A exposição reiterada e voluntária de aspectos íntimos da vida pessoal cria uma expectativa legítima do público, que passa a consumir esse conteúdo como parte da atividade profissional do influenciador.
Essa dinâmica, segundo o especialista, não afasta a proteção jurídica da intimidade, mas autoriza a relativização.
"Existe, sim o dever de tolerar essas limitações aos direitos da personalidade, especialmente o caso à intimidade", afirma.
Veja a entrevista:
Segredo de Justiça não é escudo
No caso envolvendo a influenciadora Virgínia, Polido ressalta que a controvérsia não gira propriamente em torno da violação da intimidade como direito material, mas do uso do segredo de Justiça como instituto processual, cuja aplicação é excepcional.
O sigilo processual, lembra o advogado, destina-se à proteção de dados sensíveis - como informações de saúde, orientação sexual ou interesses de crianças e adolescentes - e não pode ser utilizado de forma estratégica para blindar a imagem pública de quem já se expõe voluntariamente ao escrutínio social.
Nesse contexto, o indeferimento do pedido de segredo reflete, segundo o especialista, uma leitura coerente do sistema jurídico.
Quem constrói notoriedade e renda a partir da exposição da própria intimidade não pode invocar seletivamente esse direito para impedir a publicidade de processos judiciais, especialmente em matéria trabalhista, que envolve interesse público relevante na tutela das relações de trabalho.
Lei e jurisprudência
O especialista também ressalta que o ordenamento jurídico brasileiro dispõe de um arcabouço robusto para a proteção dos direitos da personalidade, que vai além da CF.

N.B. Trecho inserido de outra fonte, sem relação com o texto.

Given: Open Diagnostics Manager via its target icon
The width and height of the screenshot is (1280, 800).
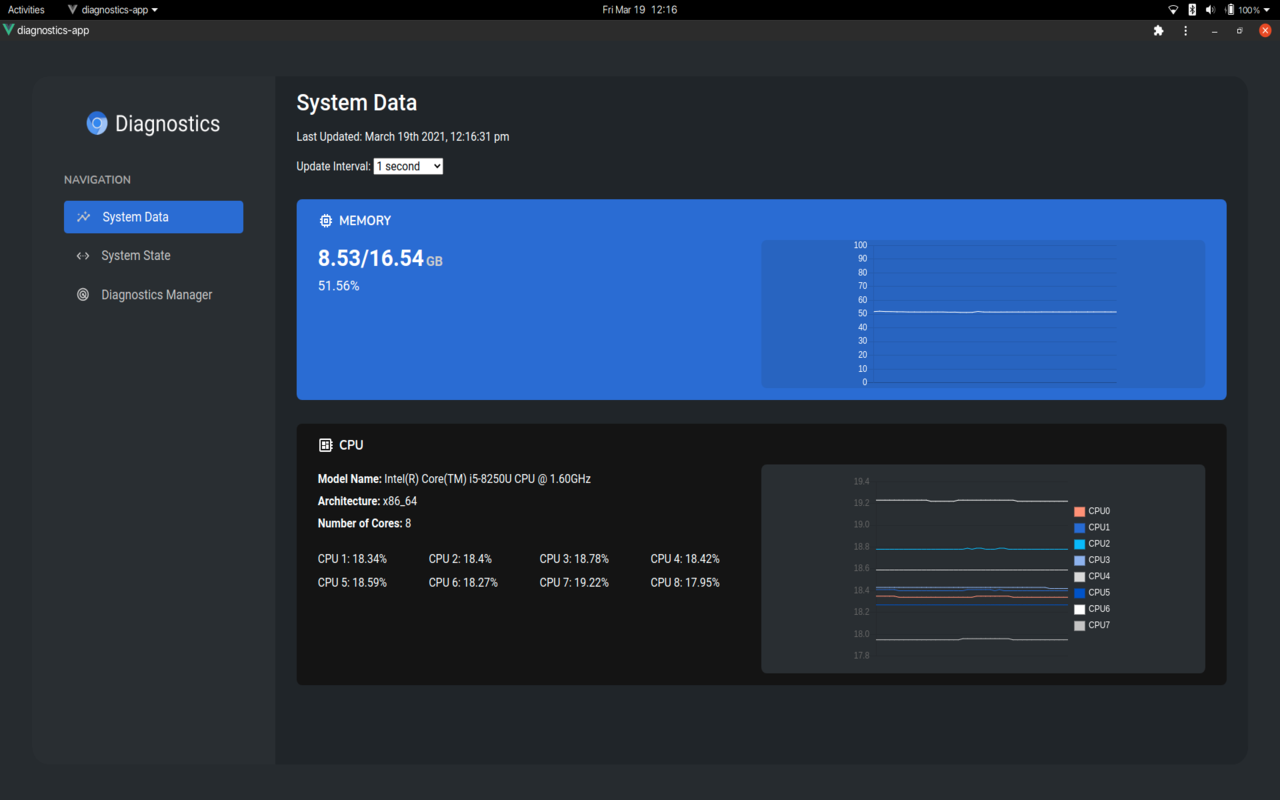Looking at the screenshot, I should 83,294.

O Código Civil, o Marco Civil da Internet, a LGPD - Lei Geral de Proteção de Dados e tratados internacionais, como a Convenção Americana de Direitos Humanos, asseguram proteção tanto a cidadãos comuns quanto a influenciadores, enquanto usuários da internet.
Essas garantias, contudo, não são absolutas.
A jurisprudência nacional e internacional - inclusive da Corte Europeia de Direitos Humanos - tem afirmado que pessoas públicas devem tolerar maior grau de exposição, desde que haja interesse público legítimo e não se verifiquem abusos, sensacionalismo ou violação da dignidade humana.
Nesse contexto, um dos precedentes mais emblemáticos envolve a princesa Caroline de Mônaco.
Em julgamento pela Grande Câmara da Corte Europeia, em 2012, foi rejeitada ação proposta contra o Estado alemão em razão da publicação, por revistas locais, de fotografias da princesa e de familiares durante férias em estações de esqui.
A Corte entendeu que as imagens, captadas em locais públicos e sem métodos clandestinos, possuíam valor informativo ao integrarem reportagens relacionadas à saúde do príncipe Rainier, tema considerado de interesse geral.
O caso consolidou critérios hoje amplamente utilizados no Direito comparado, como a distinção entre notoriedade e interesse público, a análise do contexto da divulgação e a finalidade informativa do conteúdo.
Ao mencionar precedentes como o de Caroline de Mônaco e o Tema 786 do STF, sobre o chamado "direito ao esquecimento", Polido reforça que os direitos da personalidade não podem ser utilizados como escudo para bloquear a circulação de informações de relevância pública.
Eventuais excessos devem ser analisados caso a caso, mas a simples invocação da intimidade não autoriza a supressão do debate público nem da transparência judicial.
Definindo liames
As perguntas iniciais encontram resposta na ponderação.
A vida transformada em vitrine não extingue o direito à intimidade, mas redefine contornos. A proteção persiste, embora modulada pela escolha consciente de exposição.
O segredo de Justiça, por sua vez, não acompanha essa lógica: não é instrumento de autoproteção reputacional, mas medida excepcional voltada à tutela de dados sensíveis.
Fora dessas hipóteses, prevalecem como regra a publicidade e a transparência.